====== INPUT DATA ======

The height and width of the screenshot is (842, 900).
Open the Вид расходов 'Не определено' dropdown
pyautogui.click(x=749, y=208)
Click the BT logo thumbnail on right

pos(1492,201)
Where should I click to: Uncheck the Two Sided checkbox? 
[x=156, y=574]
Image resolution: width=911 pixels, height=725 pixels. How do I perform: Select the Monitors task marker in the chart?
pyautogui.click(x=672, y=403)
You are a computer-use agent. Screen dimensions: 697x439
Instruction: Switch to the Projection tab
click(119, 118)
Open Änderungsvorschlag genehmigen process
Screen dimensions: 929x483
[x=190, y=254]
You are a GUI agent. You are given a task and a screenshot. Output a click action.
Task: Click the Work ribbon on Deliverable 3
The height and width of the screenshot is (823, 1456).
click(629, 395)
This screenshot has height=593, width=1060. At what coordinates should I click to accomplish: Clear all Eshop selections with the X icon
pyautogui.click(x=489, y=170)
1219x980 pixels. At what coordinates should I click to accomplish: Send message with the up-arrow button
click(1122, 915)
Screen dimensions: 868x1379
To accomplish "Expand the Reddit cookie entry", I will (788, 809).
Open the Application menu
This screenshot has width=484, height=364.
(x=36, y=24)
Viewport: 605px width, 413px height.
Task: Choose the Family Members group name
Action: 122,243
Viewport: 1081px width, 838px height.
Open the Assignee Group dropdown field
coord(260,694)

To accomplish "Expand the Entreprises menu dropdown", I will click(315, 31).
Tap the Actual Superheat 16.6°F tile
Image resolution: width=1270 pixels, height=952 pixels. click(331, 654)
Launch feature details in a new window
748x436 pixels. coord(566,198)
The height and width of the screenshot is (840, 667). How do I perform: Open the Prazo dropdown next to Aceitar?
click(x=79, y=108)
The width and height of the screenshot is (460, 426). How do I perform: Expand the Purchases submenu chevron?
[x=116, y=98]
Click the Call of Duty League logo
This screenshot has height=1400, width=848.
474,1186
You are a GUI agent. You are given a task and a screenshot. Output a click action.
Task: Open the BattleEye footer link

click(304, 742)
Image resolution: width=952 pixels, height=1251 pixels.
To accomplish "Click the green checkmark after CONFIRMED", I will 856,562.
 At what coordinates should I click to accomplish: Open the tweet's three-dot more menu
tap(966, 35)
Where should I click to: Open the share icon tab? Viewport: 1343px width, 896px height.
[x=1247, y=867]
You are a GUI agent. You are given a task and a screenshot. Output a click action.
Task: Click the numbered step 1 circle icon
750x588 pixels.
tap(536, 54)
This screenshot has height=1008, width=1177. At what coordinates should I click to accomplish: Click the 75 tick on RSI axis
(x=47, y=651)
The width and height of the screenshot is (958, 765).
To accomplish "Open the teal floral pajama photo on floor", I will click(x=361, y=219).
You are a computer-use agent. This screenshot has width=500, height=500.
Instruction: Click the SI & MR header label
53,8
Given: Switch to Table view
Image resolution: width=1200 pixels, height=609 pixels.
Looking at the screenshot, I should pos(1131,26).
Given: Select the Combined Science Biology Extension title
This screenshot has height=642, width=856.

======

▶ _REQUIRED ACTION_
Now repeat the data exactly, keeping every line.

▶ _YOUR SOLUTION_
The height and width of the screenshot is (842, 900).
Open the Вид расходов 'Не определено' dropdown
pyautogui.click(x=749, y=208)
Click the BT logo thumbnail on right

pos(1492,201)
Where should I click to: Uncheck the Two Sided checkbox? 
[x=156, y=574]
Image resolution: width=911 pixels, height=725 pixels. How do I perform: Select the Monitors task marker in the chart?
pyautogui.click(x=672, y=403)
You are a computer-use agent. Screen dimensions: 697x439
Instruction: Switch to the Projection tab
click(119, 118)
Open Änderungsvorschlag genehmigen process
Screen dimensions: 929x483
[x=190, y=254]
You are a GUI agent. You are given a task and a screenshot. Output a click action.
Task: Click the Work ribbon on Deliverable 3
The height and width of the screenshot is (823, 1456).
click(629, 395)
This screenshot has height=593, width=1060. At what coordinates should I click to accomplish: Clear all Eshop selections with the X icon
pyautogui.click(x=489, y=170)
1219x980 pixels. At what coordinates should I click to accomplish: Send message with the up-arrow button
click(1122, 915)
Screen dimensions: 868x1379
To accomplish "Expand the Reddit cookie entry", I will (788, 809).
Open the Application menu
This screenshot has width=484, height=364.
(x=36, y=24)
Viewport: 605px width, 413px height.
Task: Choose the Family Members group name
Action: 122,243
Viewport: 1081px width, 838px height.
Open the Assignee Group dropdown field
coord(260,694)

To accomplish "Expand the Entreprises menu dropdown", I will click(315, 31).
Tap the Actual Superheat 16.6°F tile
Image resolution: width=1270 pixels, height=952 pixels. click(331, 654)
Launch feature details in a new window
748x436 pixels. coord(566,198)
The height and width of the screenshot is (840, 667). How do I perform: Open the Prazo dropdown next to Aceitar?
click(x=79, y=108)
The width and height of the screenshot is (460, 426). How do I perform: Expand the Purchases submenu chevron?
[x=116, y=98]
Click the Call of Duty League logo
This screenshot has height=1400, width=848.
474,1186
You are a GUI agent. You are given a task and a screenshot. Output a click action.
Task: Open the BattleEye footer link

click(304, 742)
Image resolution: width=952 pixels, height=1251 pixels.
To accomplish "Click the green checkmark after CONFIRMED", I will 856,562.
 At what coordinates should I click to accomplish: Open the tweet's three-dot more menu
tap(966, 35)
Where should I click to: Open the share icon tab? Viewport: 1343px width, 896px height.
[x=1247, y=867]
You are a GUI agent. You are given a task and a screenshot. Output a click action.
Task: Click the numbered step 1 circle icon
750x588 pixels.
tap(536, 54)
This screenshot has height=1008, width=1177. At what coordinates should I click to accomplish: Click the 75 tick on RSI axis
(x=47, y=651)
The width and height of the screenshot is (958, 765).
To accomplish "Open the teal floral pajama photo on floor", I will click(x=361, y=219).
You are a computer-use agent. This screenshot has width=500, height=500.
Instruction: Click the SI & MR header label
53,8
Given: Switch to Table view
Image resolution: width=1200 pixels, height=609 pixels.
Looking at the screenshot, I should pos(1131,26).
Given: Select the Combined Science Biology Extension title
This screenshot has height=642, width=856.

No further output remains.